Blog Post

WiFi CityStates: New York, NY

Bryant Park
I left New York at the height of the hype spun by the Silicon Alley Reporter, and a handful managed to cash in on the last web boom. In the years after moving there from Seattle, getting a decent cup of coffee had also become significantly easier, largely thanks to Starbucks. By the time I left, WiFi was still primarily a novelty and the fastest broadband offered by Nynex was dual-ISDN.

In the meantime, my old haunts in the East Village and Lower East Side are now-uber trendy locales, my neighborhood in Brooklyn was renamed “Park Heights,” and New York was a hotbed of upstart bloggers, fueled by underemployed young wits looking to make and end-around run on the publishing industry. A quick email to a friend brought back a list of recommended office space alternatives running the length of Manhattan.

Downtown, Alt.Coffee on the border between the East Village and Alphabet City sounds like the kind of unpretentious, independent hang out I’d probably frequent. Further west, with multiple locations withing walking distance of NYU (where the Interactive Telecomunications Program is garnering well deserved plaudits from techies), is Joe. They have the honor of keeping the staff of The Late Show with David Letterman caffeinated, and were awarded a listing in TimeOut’s 2006 Eat Out Awards.

There are also plenty of listings for spots in Midtown, within walking distance of Grand Central Station. But the most intriguing locations are actually public spaces. Bryant Park, behind the New York Public Library, is covered in wifi. Even classier, the DeWitt Wallace Periodical Room combines old-world architectural charm with the peace and quiet you need to concentrate. More listings can be found at the NextNY resource page, which has plenty of other helpful listings for going bedouin.

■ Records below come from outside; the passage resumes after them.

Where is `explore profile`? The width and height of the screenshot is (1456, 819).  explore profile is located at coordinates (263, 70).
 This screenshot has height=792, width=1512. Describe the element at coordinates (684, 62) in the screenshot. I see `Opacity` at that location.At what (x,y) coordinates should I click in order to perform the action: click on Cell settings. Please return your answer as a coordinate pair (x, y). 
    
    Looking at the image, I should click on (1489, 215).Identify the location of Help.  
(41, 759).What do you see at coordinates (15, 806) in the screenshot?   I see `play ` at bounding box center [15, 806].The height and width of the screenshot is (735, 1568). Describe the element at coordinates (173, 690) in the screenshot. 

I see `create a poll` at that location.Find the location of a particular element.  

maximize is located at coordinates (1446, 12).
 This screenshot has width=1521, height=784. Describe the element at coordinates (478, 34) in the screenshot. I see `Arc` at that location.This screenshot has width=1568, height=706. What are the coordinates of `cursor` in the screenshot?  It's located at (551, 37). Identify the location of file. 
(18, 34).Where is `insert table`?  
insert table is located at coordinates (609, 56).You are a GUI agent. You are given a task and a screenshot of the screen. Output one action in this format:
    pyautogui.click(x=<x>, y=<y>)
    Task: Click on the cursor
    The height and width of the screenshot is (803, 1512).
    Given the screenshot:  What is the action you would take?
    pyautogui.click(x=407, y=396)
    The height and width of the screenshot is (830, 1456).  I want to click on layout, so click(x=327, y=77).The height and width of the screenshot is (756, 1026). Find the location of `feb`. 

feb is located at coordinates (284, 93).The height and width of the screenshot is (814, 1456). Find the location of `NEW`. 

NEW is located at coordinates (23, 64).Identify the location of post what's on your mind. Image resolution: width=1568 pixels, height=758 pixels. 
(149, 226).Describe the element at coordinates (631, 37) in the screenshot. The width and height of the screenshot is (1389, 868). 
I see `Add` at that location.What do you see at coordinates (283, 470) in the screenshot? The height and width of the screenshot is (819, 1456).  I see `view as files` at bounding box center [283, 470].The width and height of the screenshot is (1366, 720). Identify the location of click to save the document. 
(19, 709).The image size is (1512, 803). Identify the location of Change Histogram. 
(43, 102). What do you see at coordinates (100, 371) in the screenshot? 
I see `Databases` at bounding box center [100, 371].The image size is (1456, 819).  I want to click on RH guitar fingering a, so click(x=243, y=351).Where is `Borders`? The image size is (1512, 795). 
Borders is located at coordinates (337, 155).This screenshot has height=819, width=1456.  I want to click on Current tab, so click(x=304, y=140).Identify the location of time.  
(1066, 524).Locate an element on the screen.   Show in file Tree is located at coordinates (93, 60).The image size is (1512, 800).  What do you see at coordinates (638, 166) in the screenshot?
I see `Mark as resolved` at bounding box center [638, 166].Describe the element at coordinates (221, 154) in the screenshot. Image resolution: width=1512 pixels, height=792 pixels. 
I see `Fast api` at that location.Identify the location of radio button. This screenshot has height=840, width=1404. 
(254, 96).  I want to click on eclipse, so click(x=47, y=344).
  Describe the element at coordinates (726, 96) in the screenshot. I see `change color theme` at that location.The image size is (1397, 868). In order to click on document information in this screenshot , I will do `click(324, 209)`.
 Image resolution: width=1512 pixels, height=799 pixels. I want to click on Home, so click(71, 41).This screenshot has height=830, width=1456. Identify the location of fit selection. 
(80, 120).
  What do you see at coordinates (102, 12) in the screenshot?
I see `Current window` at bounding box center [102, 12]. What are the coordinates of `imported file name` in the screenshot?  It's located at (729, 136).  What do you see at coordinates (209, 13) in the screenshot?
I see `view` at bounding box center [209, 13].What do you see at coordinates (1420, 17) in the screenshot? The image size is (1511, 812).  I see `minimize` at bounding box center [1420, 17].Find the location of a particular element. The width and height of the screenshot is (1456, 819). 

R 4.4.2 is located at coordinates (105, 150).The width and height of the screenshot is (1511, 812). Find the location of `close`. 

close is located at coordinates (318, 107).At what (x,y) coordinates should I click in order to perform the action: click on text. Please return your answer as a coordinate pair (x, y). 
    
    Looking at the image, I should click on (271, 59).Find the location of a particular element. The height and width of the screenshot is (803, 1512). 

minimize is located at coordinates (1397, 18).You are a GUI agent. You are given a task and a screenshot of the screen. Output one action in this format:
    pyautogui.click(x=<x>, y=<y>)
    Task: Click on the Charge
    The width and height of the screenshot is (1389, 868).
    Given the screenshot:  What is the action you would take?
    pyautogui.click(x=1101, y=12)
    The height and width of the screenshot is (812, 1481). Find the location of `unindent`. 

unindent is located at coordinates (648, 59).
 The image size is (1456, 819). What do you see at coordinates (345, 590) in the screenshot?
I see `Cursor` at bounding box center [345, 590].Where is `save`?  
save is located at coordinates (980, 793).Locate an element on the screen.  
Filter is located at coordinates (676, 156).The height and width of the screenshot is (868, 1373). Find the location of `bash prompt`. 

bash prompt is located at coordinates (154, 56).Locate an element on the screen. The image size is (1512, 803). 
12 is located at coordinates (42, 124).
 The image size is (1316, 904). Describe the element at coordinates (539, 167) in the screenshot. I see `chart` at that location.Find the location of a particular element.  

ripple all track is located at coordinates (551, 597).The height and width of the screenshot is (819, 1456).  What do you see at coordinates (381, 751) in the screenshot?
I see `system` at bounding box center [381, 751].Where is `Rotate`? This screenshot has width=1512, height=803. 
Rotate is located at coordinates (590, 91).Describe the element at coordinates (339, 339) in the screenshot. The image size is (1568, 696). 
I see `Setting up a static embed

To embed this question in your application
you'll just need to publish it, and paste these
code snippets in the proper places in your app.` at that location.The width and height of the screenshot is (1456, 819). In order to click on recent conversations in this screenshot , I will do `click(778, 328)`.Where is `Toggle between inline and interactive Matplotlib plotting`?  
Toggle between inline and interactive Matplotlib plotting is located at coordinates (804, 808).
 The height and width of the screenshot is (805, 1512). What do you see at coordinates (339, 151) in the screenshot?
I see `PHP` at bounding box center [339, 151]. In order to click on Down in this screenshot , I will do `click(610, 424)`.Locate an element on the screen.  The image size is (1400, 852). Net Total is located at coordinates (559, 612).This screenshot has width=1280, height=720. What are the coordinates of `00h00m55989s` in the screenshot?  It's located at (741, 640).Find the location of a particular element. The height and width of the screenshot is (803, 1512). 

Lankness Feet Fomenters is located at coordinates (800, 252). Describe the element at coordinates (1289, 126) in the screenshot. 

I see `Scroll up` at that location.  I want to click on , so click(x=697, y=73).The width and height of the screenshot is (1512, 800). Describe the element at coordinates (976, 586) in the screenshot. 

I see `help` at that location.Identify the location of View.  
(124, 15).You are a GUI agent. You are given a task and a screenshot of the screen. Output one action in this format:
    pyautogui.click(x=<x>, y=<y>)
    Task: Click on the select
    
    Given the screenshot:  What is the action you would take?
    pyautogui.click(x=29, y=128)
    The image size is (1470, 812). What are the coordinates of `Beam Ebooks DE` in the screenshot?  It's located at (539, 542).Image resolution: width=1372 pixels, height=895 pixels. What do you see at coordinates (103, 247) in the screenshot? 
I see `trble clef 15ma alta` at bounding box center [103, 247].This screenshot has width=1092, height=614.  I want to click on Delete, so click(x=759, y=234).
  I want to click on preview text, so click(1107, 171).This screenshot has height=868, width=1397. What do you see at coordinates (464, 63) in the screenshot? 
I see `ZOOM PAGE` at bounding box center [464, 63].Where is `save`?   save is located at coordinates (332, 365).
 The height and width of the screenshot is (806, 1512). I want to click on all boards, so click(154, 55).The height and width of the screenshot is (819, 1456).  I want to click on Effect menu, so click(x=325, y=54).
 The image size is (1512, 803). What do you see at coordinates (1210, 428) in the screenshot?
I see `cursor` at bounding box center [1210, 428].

Photo from Bryant Park highlighting New York City’s cupcake obsession by Amit Gupta.

7 Responses to “WiFi CityStates: New York, NY”

  1. Cell phone internet while usually slower than Wifi (although that’s changing) is an excellent choice anywhere.

    I personally enjoy internet everywhere for $4.99 with T-Mobile’s unlimited plan (use to be called T-Zones, and now it’s a Buck more and it’s been renamed T-MobileWeb, but it still unlimited)

    Hey it’s not the speed of Wifi. And nothing beats EVDO’s speed and availability around the country (Although I think Cingular has 1.8Mbps HSDPA Service in Manhattan) but like RanJeet Sodhi says at $5.99 which is less than what starbucks asks for a DAY I don’t mind waiting a little for the sites to load up.

    I found this site that shows you how to setup your laptop:
    T-Mobile Web on your laptop

    Note the MAXIMUM I’ve EVER got was 180kbps.
    That’s less than 1/10th of DSL and about 5 times SLOWER than EVDO but I guess since I’m paying 10 times less then I may be getting more than my money’s worth.

    If you can afford it, DEFINITELY try EVDO from verizon or sprint. Just trying to bring another choice to the conversation

  2. “Free” Wifi is still very spotty in NYC and surrounding towns like Hoboken or Newport in NJ.
    I have switched to using Verizons EVDO service since they offer a bit more reliable access to the internet versus trying to hunt for a free Wifi network around your favorite coffee shop (keep in mind: this is usually a lot slower than Wifi services).

    I still find it hard to believe that Starbucks and others charge over $10 for one hour of paid Wifi usage – that compared with the typical home internet charges of ~$40 or the EvDo charges of ~$60 (or $80, depending on the plans).